__TASK INSTRUCTIONS__
Copy the lines from the first one through the line containing "[open-menu] (445, 20)", replacing "screenshot" with "capture" and leaving everything else as it is.

— Begin EXERCISE DATA —

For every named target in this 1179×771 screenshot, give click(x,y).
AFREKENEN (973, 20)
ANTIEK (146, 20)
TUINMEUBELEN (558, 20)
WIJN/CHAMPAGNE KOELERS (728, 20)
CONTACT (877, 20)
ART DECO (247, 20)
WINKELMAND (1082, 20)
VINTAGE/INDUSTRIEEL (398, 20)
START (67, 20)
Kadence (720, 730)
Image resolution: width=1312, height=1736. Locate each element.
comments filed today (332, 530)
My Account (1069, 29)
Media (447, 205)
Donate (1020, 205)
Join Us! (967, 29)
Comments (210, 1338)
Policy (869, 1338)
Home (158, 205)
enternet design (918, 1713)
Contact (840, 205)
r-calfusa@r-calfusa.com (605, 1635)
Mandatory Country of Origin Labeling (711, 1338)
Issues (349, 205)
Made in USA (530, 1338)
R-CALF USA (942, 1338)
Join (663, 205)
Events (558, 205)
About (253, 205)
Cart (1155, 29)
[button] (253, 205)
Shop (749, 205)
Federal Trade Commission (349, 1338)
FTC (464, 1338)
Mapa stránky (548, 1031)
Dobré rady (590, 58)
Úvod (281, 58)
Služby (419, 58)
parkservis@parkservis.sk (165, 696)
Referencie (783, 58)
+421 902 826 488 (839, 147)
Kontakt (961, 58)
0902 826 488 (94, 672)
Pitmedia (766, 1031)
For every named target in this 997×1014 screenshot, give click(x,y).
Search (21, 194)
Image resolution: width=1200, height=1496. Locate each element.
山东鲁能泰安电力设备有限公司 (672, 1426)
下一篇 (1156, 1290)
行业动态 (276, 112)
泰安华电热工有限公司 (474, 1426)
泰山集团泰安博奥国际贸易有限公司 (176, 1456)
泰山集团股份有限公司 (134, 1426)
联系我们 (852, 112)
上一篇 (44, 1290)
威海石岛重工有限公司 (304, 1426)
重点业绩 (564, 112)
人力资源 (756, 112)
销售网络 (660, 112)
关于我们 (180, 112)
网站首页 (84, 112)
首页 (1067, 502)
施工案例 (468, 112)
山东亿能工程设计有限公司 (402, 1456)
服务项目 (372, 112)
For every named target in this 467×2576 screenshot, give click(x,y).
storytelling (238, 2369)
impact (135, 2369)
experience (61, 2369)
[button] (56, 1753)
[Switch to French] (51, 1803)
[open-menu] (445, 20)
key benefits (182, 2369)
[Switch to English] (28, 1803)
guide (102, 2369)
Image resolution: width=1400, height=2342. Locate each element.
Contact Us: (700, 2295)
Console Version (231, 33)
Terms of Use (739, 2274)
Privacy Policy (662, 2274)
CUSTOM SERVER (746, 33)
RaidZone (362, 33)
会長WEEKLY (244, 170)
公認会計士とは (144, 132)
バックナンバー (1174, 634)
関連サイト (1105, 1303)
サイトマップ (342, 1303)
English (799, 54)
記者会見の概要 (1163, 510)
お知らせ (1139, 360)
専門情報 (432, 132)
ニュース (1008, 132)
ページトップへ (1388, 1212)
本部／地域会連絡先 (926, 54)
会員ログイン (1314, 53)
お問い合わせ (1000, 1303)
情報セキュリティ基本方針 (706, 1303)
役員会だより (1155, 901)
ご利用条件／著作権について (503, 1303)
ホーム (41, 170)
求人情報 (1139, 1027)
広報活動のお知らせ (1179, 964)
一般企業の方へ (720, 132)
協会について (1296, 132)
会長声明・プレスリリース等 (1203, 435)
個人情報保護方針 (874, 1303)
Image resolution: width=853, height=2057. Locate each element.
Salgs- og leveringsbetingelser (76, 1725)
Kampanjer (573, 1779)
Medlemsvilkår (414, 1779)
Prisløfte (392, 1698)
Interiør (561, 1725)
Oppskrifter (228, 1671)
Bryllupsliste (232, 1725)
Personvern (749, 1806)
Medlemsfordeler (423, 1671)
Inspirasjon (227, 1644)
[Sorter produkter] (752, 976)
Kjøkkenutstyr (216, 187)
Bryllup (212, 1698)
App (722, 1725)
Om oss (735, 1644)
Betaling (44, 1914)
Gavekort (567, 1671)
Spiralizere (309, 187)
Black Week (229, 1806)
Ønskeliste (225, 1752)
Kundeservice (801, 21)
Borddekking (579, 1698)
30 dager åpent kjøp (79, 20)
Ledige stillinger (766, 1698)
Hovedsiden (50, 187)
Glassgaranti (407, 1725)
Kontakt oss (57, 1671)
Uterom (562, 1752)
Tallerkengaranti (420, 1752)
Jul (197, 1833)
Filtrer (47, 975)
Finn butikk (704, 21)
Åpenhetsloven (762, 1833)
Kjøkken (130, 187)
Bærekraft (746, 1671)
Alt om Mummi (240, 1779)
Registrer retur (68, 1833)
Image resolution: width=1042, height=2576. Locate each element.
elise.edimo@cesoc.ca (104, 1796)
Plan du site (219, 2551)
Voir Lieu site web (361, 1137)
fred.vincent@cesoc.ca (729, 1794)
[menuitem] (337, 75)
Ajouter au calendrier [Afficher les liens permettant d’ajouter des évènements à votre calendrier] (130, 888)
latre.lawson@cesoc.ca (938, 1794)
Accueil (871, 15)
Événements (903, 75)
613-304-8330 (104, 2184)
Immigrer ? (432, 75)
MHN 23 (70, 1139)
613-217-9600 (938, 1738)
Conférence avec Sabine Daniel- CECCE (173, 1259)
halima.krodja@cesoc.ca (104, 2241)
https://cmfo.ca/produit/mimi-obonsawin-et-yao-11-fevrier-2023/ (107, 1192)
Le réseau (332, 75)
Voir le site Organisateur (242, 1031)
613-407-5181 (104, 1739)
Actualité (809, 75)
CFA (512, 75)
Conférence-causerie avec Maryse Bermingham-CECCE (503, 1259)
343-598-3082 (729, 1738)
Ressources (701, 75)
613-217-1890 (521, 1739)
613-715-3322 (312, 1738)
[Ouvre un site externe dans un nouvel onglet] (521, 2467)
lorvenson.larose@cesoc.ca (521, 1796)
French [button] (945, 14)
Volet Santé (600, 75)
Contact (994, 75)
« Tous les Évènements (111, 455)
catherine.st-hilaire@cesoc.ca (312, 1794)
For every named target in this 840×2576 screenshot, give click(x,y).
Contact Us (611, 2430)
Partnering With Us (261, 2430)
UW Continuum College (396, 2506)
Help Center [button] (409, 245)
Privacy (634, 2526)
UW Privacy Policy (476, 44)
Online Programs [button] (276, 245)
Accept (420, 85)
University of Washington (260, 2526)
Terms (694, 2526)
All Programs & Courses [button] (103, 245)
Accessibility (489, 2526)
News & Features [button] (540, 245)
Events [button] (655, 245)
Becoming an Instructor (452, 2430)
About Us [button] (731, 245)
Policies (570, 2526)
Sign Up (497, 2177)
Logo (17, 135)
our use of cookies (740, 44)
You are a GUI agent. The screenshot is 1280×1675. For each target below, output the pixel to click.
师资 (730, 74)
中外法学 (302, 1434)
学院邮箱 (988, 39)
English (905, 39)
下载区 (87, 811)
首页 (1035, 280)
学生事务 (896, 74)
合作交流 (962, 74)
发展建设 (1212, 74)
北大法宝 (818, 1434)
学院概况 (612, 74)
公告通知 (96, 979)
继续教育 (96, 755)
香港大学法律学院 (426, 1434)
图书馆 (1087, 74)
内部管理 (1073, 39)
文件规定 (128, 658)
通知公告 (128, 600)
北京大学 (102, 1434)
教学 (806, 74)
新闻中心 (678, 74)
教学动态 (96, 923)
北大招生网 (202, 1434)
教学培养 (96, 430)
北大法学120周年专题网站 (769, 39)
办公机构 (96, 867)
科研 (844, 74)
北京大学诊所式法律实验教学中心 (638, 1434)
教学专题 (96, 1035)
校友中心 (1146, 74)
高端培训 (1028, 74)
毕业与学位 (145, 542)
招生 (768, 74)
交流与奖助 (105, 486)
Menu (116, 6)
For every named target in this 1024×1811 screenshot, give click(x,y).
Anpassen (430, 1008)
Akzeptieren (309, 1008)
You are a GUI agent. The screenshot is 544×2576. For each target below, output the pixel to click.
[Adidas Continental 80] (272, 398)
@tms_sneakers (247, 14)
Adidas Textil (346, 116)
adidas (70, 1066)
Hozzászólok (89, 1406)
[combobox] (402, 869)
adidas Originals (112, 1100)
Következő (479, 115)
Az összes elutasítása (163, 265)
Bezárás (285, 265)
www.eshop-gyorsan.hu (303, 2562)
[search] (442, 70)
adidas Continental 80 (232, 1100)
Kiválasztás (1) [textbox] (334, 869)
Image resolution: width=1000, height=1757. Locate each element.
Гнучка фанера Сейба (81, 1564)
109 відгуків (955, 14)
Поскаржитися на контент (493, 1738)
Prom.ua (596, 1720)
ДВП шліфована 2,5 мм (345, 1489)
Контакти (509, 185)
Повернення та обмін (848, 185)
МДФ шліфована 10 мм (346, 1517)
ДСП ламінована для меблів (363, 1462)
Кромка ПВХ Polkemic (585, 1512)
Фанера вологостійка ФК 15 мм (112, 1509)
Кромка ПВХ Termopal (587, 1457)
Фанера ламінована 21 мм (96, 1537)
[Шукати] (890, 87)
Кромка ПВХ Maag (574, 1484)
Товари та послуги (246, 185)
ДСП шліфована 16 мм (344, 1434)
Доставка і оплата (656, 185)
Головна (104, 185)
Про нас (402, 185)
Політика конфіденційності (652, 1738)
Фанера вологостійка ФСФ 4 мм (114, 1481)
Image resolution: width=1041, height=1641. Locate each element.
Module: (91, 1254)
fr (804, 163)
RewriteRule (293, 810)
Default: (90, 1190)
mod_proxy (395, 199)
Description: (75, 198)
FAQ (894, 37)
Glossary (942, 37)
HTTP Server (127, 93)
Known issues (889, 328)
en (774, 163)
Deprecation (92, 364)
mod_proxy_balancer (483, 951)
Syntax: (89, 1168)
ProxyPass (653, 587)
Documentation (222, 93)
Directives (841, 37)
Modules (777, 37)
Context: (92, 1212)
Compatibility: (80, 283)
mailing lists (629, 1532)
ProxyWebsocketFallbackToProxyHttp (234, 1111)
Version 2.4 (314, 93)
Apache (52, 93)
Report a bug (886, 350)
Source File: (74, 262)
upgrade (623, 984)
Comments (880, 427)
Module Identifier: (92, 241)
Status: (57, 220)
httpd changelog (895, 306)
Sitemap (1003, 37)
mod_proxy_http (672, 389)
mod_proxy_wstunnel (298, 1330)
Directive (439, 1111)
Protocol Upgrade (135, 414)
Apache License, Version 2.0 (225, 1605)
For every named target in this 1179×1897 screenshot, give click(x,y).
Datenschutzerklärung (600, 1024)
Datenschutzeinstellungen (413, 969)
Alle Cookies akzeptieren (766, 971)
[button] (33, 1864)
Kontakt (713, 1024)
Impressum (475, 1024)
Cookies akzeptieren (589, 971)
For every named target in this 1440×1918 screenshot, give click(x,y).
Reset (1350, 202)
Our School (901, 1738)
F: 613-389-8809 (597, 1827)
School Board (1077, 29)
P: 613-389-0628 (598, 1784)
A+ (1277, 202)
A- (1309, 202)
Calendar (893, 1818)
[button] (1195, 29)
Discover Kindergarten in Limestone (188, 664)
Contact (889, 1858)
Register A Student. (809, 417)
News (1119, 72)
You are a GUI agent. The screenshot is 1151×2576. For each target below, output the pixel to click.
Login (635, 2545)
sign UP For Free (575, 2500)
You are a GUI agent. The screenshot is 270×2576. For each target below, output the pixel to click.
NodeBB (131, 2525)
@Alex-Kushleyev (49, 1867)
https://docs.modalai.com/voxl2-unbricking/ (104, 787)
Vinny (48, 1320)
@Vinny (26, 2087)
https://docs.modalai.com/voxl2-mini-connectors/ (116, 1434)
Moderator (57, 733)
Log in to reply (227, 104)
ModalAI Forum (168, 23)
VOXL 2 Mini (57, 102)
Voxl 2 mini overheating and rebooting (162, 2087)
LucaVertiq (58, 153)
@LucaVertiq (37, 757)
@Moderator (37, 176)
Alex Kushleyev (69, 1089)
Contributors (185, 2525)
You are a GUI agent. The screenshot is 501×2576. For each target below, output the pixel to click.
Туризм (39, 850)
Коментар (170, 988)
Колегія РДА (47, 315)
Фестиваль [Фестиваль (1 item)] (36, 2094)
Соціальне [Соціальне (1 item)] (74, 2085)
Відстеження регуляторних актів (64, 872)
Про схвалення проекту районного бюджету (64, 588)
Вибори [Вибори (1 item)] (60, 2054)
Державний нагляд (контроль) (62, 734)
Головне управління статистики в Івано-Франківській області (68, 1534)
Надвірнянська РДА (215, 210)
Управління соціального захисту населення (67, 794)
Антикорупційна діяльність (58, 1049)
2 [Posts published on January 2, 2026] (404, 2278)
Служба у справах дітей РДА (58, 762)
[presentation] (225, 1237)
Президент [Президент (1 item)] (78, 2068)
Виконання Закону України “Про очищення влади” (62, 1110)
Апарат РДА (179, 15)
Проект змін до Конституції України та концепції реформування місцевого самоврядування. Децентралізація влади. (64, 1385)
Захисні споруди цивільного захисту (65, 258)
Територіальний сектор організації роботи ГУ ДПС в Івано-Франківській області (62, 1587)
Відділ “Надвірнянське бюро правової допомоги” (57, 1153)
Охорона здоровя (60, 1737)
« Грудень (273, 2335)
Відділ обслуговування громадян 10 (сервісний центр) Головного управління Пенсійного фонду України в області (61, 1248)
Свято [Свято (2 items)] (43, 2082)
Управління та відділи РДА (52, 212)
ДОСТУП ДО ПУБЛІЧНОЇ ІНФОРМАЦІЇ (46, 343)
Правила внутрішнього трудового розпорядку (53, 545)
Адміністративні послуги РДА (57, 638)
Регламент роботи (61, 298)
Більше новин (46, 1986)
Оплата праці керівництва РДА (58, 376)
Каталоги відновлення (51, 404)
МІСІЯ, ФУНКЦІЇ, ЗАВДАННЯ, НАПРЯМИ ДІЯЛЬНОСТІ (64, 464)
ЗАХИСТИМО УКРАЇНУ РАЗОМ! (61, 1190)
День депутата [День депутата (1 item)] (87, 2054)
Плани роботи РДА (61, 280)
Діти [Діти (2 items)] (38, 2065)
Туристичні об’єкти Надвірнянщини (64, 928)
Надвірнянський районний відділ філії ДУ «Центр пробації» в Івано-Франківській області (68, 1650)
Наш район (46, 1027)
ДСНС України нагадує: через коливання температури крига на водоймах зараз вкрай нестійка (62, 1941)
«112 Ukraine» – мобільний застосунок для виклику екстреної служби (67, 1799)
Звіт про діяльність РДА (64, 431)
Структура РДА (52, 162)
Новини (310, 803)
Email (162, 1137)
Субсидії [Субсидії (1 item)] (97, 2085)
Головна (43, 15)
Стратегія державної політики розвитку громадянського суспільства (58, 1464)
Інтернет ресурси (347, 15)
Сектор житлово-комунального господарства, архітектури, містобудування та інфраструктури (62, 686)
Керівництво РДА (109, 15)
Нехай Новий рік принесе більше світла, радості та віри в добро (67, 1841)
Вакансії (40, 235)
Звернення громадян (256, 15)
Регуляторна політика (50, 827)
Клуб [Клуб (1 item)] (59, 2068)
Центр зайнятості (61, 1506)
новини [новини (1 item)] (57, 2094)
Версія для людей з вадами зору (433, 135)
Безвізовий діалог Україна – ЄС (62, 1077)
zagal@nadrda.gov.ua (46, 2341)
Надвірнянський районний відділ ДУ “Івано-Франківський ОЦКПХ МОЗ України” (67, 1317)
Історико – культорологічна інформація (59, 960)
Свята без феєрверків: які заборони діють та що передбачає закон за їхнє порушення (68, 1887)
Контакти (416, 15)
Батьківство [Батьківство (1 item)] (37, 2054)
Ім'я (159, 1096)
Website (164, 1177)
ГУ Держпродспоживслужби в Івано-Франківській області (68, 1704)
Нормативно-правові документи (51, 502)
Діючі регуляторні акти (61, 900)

— End EXERCISE DATA —

__EXERCISE RESULT__
For every named target in this 1179×771 capture, give click(x,y).
AFREKENEN (973, 20)
ANTIEK (146, 20)
TUINMEUBELEN (558, 20)
WIJN/CHAMPAGNE KOELERS (728, 20)
CONTACT (877, 20)
ART DECO (247, 20)
WINKELMAND (1082, 20)
VINTAGE/INDUSTRIEEL (398, 20)
START (67, 20)
Kadence (720, 730)
Image resolution: width=1312, height=1736. Locate each element.
comments filed today (332, 530)
My Account (1069, 29)
Media (447, 205)
Donate (1020, 205)
Join Us! (967, 29)
Comments (210, 1338)
Policy (869, 1338)
Home (158, 205)
enternet design (918, 1713)
Contact (840, 205)
r-calfusa@r-calfusa.com (605, 1635)
Mandatory Country of Origin Labeling (711, 1338)
Issues (349, 205)
Made in USA (530, 1338)
R-CALF USA (942, 1338)
Join (663, 205)
Events (558, 205)
About (253, 205)
Cart (1155, 29)
[button] (253, 205)
Shop (749, 205)
Federal Trade Commission (349, 1338)
FTC (464, 1338)
Mapa stránky (548, 1031)
Dobré rady (590, 58)
Úvod (281, 58)
Služby (419, 58)
parkservis@parkservis.sk (165, 696)
Referencie (783, 58)
+421 902 826 488 (839, 147)
Kontakt (961, 58)
0902 826 488 (94, 672)
Pitmedia (766, 1031)
For every named target in this 997×1014 capture, give click(x,y).
Search (21, 194)
Image resolution: width=1200, height=1496. Locate each element.
山东鲁能泰安电力设备有限公司 (672, 1426)
下一篇 (1156, 1290)
行业动态 (276, 112)
泰安华电热工有限公司 (474, 1426)
泰山集团泰安博奥国际贸易有限公司 (176, 1456)
泰山集团股份有限公司 (134, 1426)
联系我们 (852, 112)
上一篇 (44, 1290)
威海石岛重工有限公司 (304, 1426)
重点业绩 (564, 112)
人力资源 (756, 112)
销售网络 (660, 112)
关于我们 (180, 112)
网站首页 (84, 112)
首页 (1067, 502)
施工案例 (468, 112)
山东亿能工程设计有限公司 (402, 1456)
服务项目 (372, 112)
For every named target in this 467×2576 capture, give click(x,y).
storytelling (238, 2369)
impact (135, 2369)
experience (61, 2369)
[button] (56, 1753)
[Switch to French] (51, 1803)
[open-menu] (445, 20)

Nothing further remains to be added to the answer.